I think one of the quietest tragedies of this generation is how quickly young people are forced to become adults.
In many Nigerian homes, childhood does not last very long. At some point, you stop being seen as a child and start being reminded to “be serious with life.” Sometimes it happens so naturally that you barely notice it. One day you are worrying about school assignments and what to wear for birthdays. The next, people are asking what your plans are, how you will make money, and what you want to become in the future.
And suddenly, life no longer feels soft.
I remember when growing up used to sound exciting. Adulthood looked like freedom. It looked like independence, confidence, and finally being understood. But nobody really talks about the exhaustion that comes with growing up too fast. Nobody talks about what happens when young people start carrying emotional weight they were never prepared for.

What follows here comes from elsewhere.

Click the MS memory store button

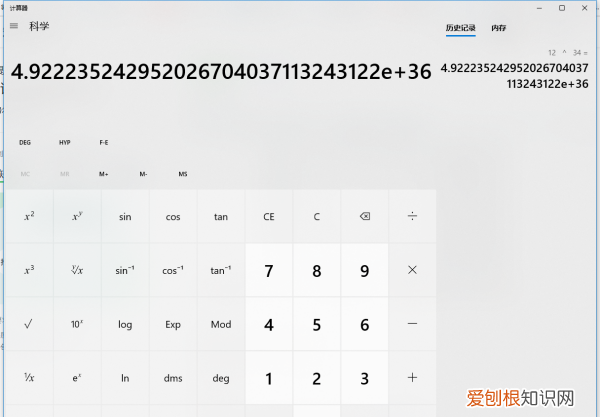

These days, it feels like everybody is chasing something. In Lagos especially, life moves so quickly that resting almost feels illegal. Everywhere you look, people are hustling. Somebody is starting a business. Somebody is relocating. Somebody is becoming successful online. Social media constantly reminds young people that they should already be building a perfect life, even while they are still trying to understand themselves.
Sometimes it feels like there is no room left to simply be young.
I think social media made growing up feel performative. People no longer just experience life quietly; they present it. There is pressure to look successful, attractive, emotionally unbothered, and productive all the time. Even struggling now comes with aesthetics. Everybody wants a “soft life,” but very few people talk honestly about how hard life already feels behind the scenes.
And because of that, many people are tired in ways they cannot even explain.
Some young people become “mature” because life forces them to. In many families, especially in African homes, children learn responsibility early. You learn to suppress emotions, help carry family problems, and endure things quietly because that is what strength is supposed to look like. People praise you for being mature, not realizing that maturity sometimes comes from survival.
What looks like independence is sometimes loneliness.
I think about that often. About how many young people are trying so hard to stay afloat that they never really experience the freedom of being young. There is a certain sadness in always feeling like you are running out of time before your life has even properly started.
Sometimes I miss when life felt slower. Before every moment became about productivity. Before resting started feeling like laziness. Before everybody began comparing their lives to strangers on the internet.
But I also think healing begins when people allow themselves to slow down.
Maybe growing up is not supposed to mean becoming emotionally numb. Maybe strength is not carrying everything alone. Maybe real growth is learning how to protect the soft parts of yourself in a world that constantly tries to harden you too early.
And maybe that softness is not weakness after all.
Maybe it is the one thing worth holding onto.